IN WITNESS WHEREOF, Guarantor has executed this Guarantee on this the                   day of                            , 2010.

 

 

GUARANTOR:

 

TROPICANA ENTERTAINMENT INC.

 

 

 

 

 

 

 

By:

     /s/ Scott Butera

 

 

       Scott Butera

(Print Name)

 

 

 

 

Its:

           President & CEO

 

 

STATE OF Nevada

 

COUNTY OF Clark

 

Personally appeared before me, the undersigned authority in and for the said county and state, on this the 25th day of June, 2010, within my jurisdiction, the within named Scott Butera, who acknowledged that he/she is the President & CEO of Tropicana Entertainment Inc., a Delaware corporation, and that for and on behalf of the said company, and as its act and deed, he/she executed the above and foregoing instrument, after first having been duly authorized by said company so to do.

 

 

             Norine Ziemski

 

NOTARY PUBLIC

My Commission Expires:

 

 

 

               May 12, 2013

[S E A L]

 

A-2



 

EXHIBIT B

LEGAL DESCRIPTION OF PREMISES

 

That certain property located in Greenville, Washington County, Mississippi, as more fully described as follows:

 

Tract A

 

Moorage, dockage and berthing rights upon a strip of 560.0 feet in width as described thusly:

 

Commencing at the Northeast corner of the Reserve Addition as the same appears of record in Deed Book “Y” Page 574 of the Land Records of Washington County, Mississippi, which corner is also the Southwest corner of the intersection of Walnut and Main Streets; thence along the south right-of-way line of Main Street Extended, North 55 degrees 30 minutes West 528.00 feet to the point of beginning, said point being the south end of the property herein leased; thence North 34 degrees 30 East 560.0 feet to the north end of the property herein leased.

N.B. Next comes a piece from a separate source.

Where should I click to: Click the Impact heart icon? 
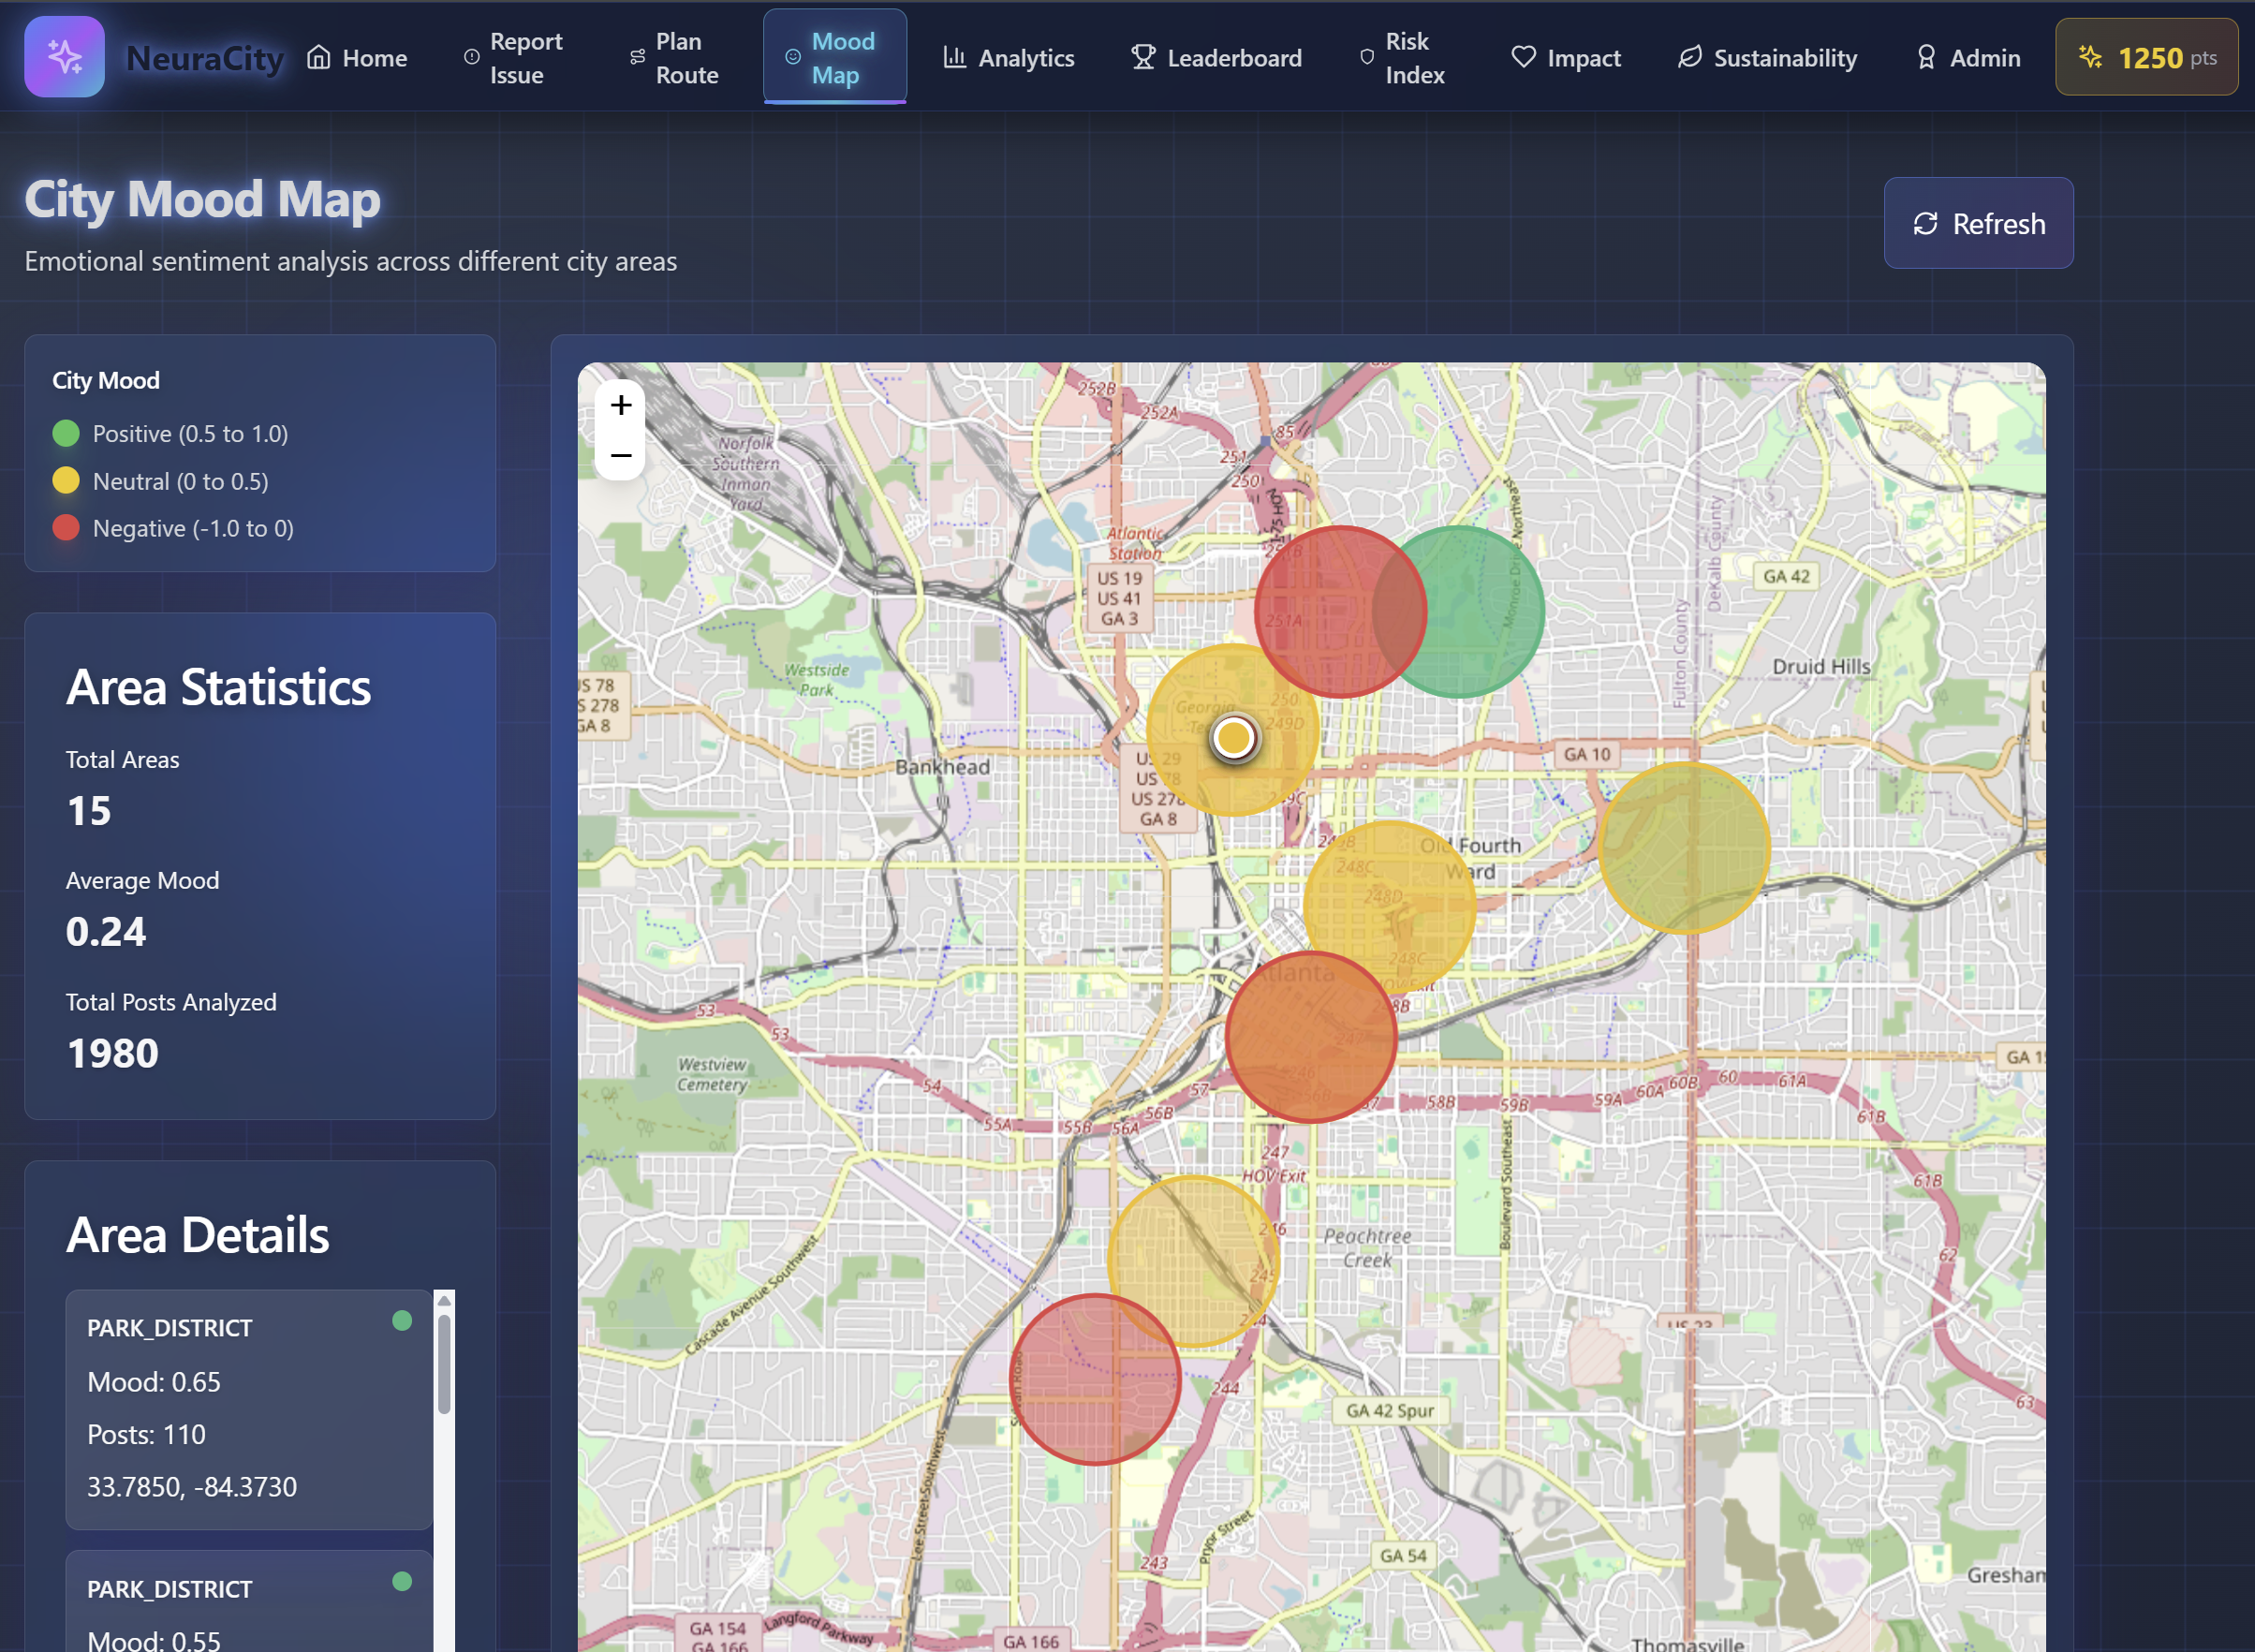1522,57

This 560.0 feet strip shall extend in a westerly direction into Lake Ferguson for an adequate distance from the water’s edge as it rises and falls to properly moor, dock and/or berth the JMBS Casino facilities and support vessels.

 

Tract B

 

Moorage, dockage and berthing rights upon a strip 85 feet in width on Lake Ferguson fronting on the Greenville City waterfront; the north line of said strip being contiguous with the south line of the present lease granted by the City of Greenville to the Greenville Yacht Club; the east line being the water’s edge of Lake Ferguson as it rises and falls; the south line being 85 feet south of and parallel to the aforementioned Greenville Yacht Club south lease line; and said strip shall extend in a westerly direction into Lake Ferguson for an adequate distance from the water’s edge of Lake Ferguson, as it rises and falls, to properly moor, dock and/or berth the JMBS Casino’s gaming casino ship, support vessels and facilities.

 

Tract C

 

A tract of land 210 feet wide, the south line of which shall be the north edge of the paved City waterfront; the east line of which is the west edge of the access concrete sidewalk into Schelben Park, the north line of which is 210 feet north of and parallel to the north edge of the concrete City waterfront, and the west line of which is the water’s edge of Lake Ferguson, as it rises and falls, said tract of land being shown as “Area 2” on the map or plat attached hereto and made a part hereof by reference as if fully set out herein.